Material for this task »
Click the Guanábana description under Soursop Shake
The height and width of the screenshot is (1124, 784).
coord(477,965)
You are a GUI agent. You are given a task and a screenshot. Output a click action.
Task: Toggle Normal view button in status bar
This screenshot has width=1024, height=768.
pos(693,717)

* * *

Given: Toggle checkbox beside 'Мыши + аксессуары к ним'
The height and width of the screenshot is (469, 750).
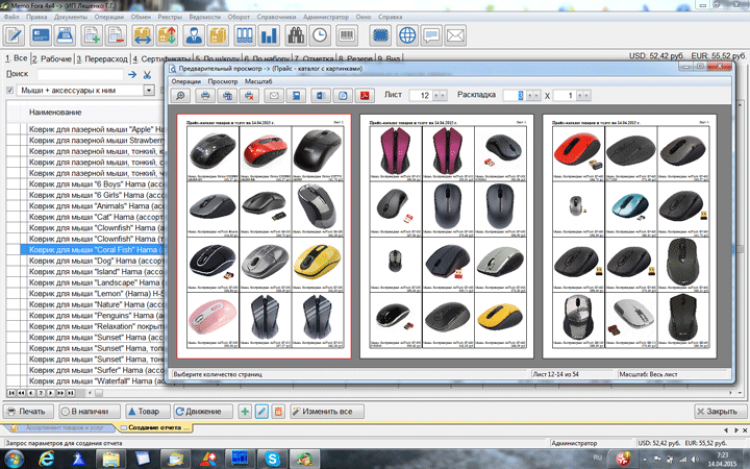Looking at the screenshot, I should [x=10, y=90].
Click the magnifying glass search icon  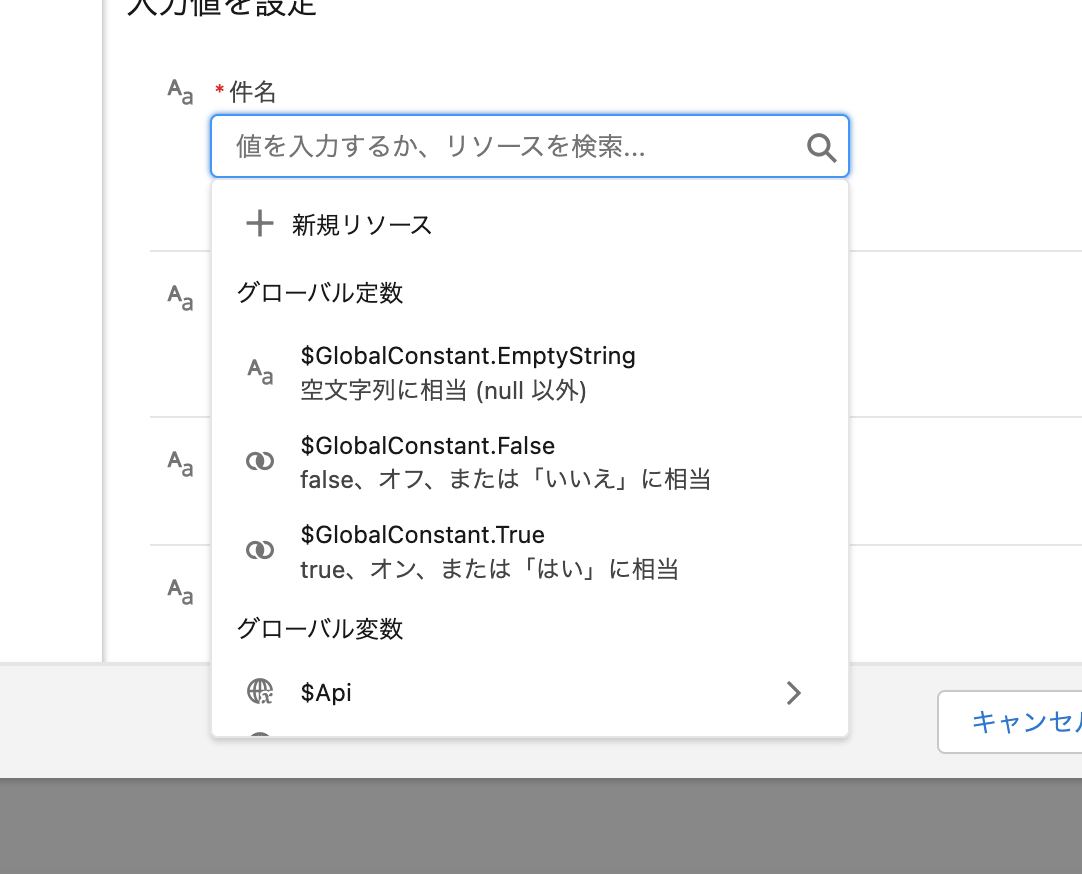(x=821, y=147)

Exercise description » Every line above that includes the word "Toggle" should be listed.

Task answer »
Task: Toggle Normal view button in status bar
Given: Toggle checkbox beside 'Мыши + аксессуары к ним'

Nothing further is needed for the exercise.